Este espíritu no podia menos de extenderse al régimen colonial; pero cuando adquirió su mayor ensanche fué bajo el reinado del preclaro monarca Don Carlos III, y por no salir del cuadro que nos traza el asunto que es materia de nuestro estudio, no habremos de referirnos ni á la expulsión de los Jesuítas, ni á la organización de la Real Hacienda y de las Intendencias, ni á las otras importantísimas y radicales reformas políticas y administrativas que caracterizan la época de los Floridablanca, Aranda y Campomanes, que comprendieron la urgencia de cambiar la orientación de la política colonial, para que la empobrecida metrópoli pudiera obtener de sus posesiones americanas los elementos de vida. de que ella misma carecía por completo.

Precisaba para ello ocurrir á métodos más liberales y humanos y á esto obedeció la real pragmática de 12 de Octubre de 1778, que se llamó del «comercio libre>> porque acordó numerosas franquicias mercantiles, abolió el sistema de flotas, habilitó para el tráfico diversos puertos españoles

en el Mediterráneo y en el Atlántico así como en las Antillas y en la Tierra-firme, rebajó mucho los impuestos á las mercancías españolas que venían á América, eximió completamente de derechos á ciertos productos coloniales cuando se consumían en la metrópoli y redujo otros considerablemente. También permitió, bajo ciertas condiciones, que de las islas Baleares y de las Canarias pudiesen venir naves á Indias; y aunque subsistieron en buen número las restricciones y aun algunas prohibiciones, con el intento de proteger la marina y la industria españolas, el comercio, hasta entonces encadenado, pudo moverse con relativa holgura.

++++

▸ **PREGUNTAS DE ESTUDIO**
1 – Según el fragmento sobre el comercio libre, ¿en qué fecha se dictó la real pragmática llamada del «comercio libre»?
2 – ¿Concuerdan con el fragmento sobre el comercio libre estas afirmaciones? Responda sí o no a cada una y cite las palabras del fragmento que lo deciden.
(a) La pragmática abolió el sistema de flotas.
(b) La pragmática suprimió todas las restricciones y prohibiciones al comercio.
(c) La pragmática permitió que vinieran naves a Indias desde las islas Baleares y las Canarias.

▸ **DATOS PROPORCIONADOS**

++++

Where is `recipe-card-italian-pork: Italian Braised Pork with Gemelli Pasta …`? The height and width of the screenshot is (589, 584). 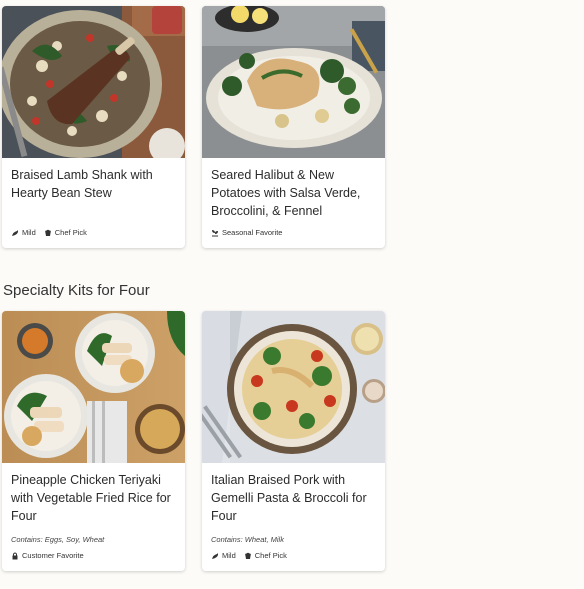
recipe-card-italian-pork: Italian Braised Pork with Gemelli Pasta … is located at coordinates (294, 441).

++++

▸ **RESPUESTAS POR PUNTO**
1 – El 12 de octubre de 1778.

2 –
(a) Sí: «abolió el sistema de flotas».
(b) No: «subsistieron en buen número las restricciones y aun algunas prohibiciones».
(c) Sí: «de las islas Baleares y de las Canarias pudiesen venir naves á Indias».